Private colleges may be getting it

Last week I was in full finger-wagging mode at American colleges and universities, but fair's fair: on at least one very big issue they deserve kudos.

I've remarked before that .edu-land today seems to have a perception problem: working-class American families aren't aware of the fact that the cost of going to college is now priced in an extremely (and historically-unprecedented) progressive way. In other words the better off you are the more you pay, and the well-off families paying full sticker price are subsidizing everyone else. But that reality is obscured behind a fog of complex forms and jargon, so lots of families who aren't well off and who see the newspaper headlines quoting $30,000/year sticker prices never even try.

Another sign that the institutions are grasping this comes from the excellent online journal Inside Higher Ed. They report that "several elite private universities and flagship public universities have effectively eliminated loans for students from low-income backgrounds", and that the schools are making this change public.

Other top-level private colleges have in recent years made the "pricing based on ability to pay" reality much more apparent and simpler: Harvard for example eliminated any expectation of family contribution for households earning less than $60,000/year and others are following suit.

This whole trend gets a big happy salute from me for several civic reasons that are probably obvious. It also seems wise from a strictly business point of view provided of course that a given college has a healthy-enough financial base to be not overly reliant on earned income to pay the bills.

4 comments:

Stephen Drone said...

It IS progressive, but I can't escape the fact that the price for this education is going up much faster than inflation, due to federal funding cuts. U of I is predicting annual 6% increases between now and the time my child would get there, 17 years from now.

Paul Botts said...

Of course what's been going up faster than inflation is the full sticker price, not necessarily the average actually paid. It's like with buying home computers, where you have to sort through all the variables like "not including monitor" in order to really compare apples to apples price-wise.

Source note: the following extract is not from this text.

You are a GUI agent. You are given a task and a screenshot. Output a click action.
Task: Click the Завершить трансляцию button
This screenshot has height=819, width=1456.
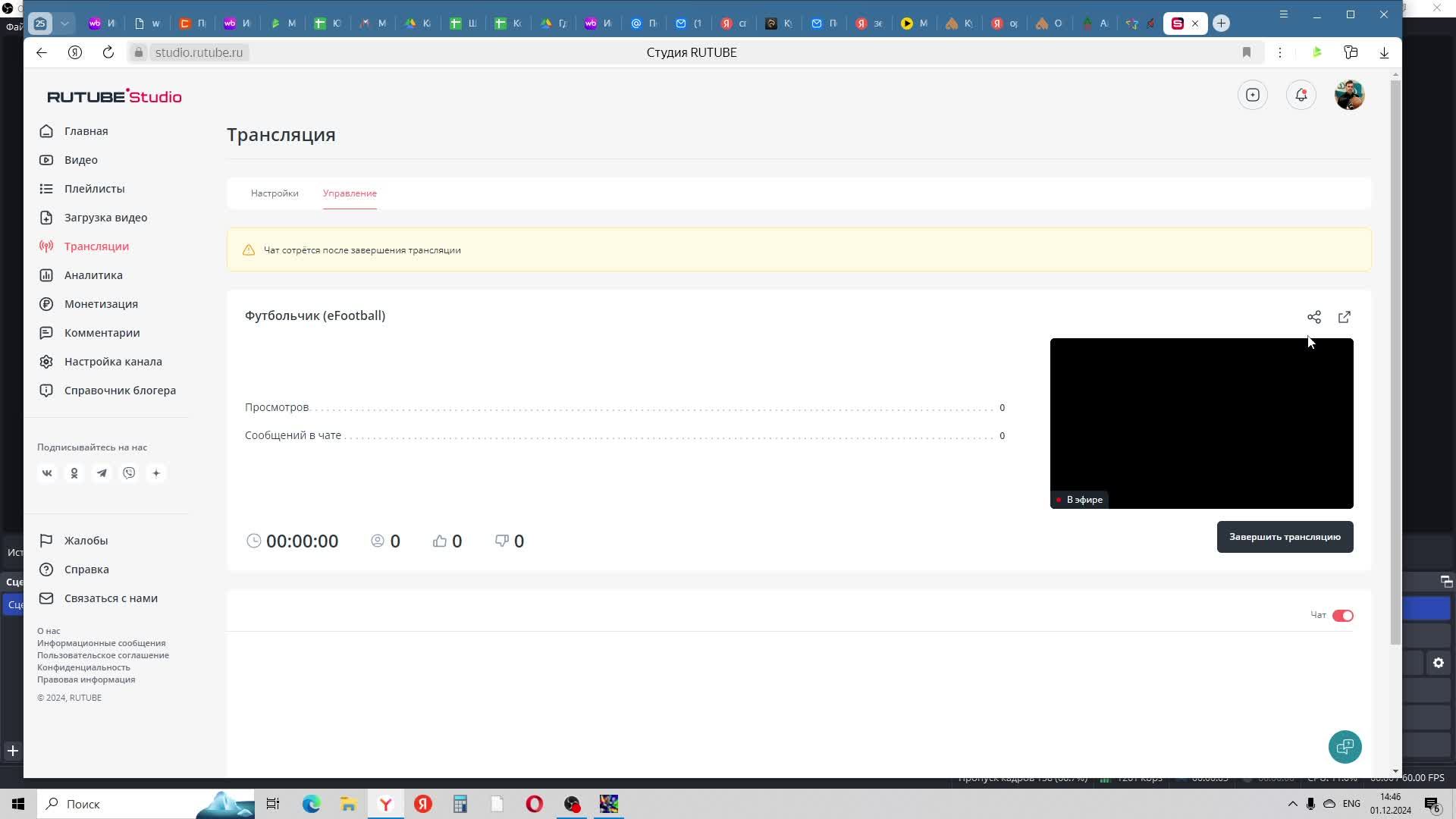1284,537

And I've yet to see any convincing data showing that federal funding cuts are the cause. Of course the colleges and universities will keep saying it for the next 30 years as they have for the past 30. Federal Pell Grants, for example, rose from $8.7 billion in 2001 to $13 billion in 2006 -- but right now in DC the college/university spokespeople are wringing their hands over the small decrease from 2005 to 2006. Guess which number will make it into the next NY Times article about rising tuitions?

Stephen Drone said...

You're right...

1. Federal funding for U of I isn't keeping up with inflation. Here's the only random article a quick search found: http://durbin.senate.gov/record.cfm?id=268492

2. Good point about sticker price. Thing is, of course, I have to base my savings on that sticker price. I can't predict what college will REALLY cost. Plus, if my plan works and I'm fabulously wealthy, I'll end up paying full sticker price. Heheh.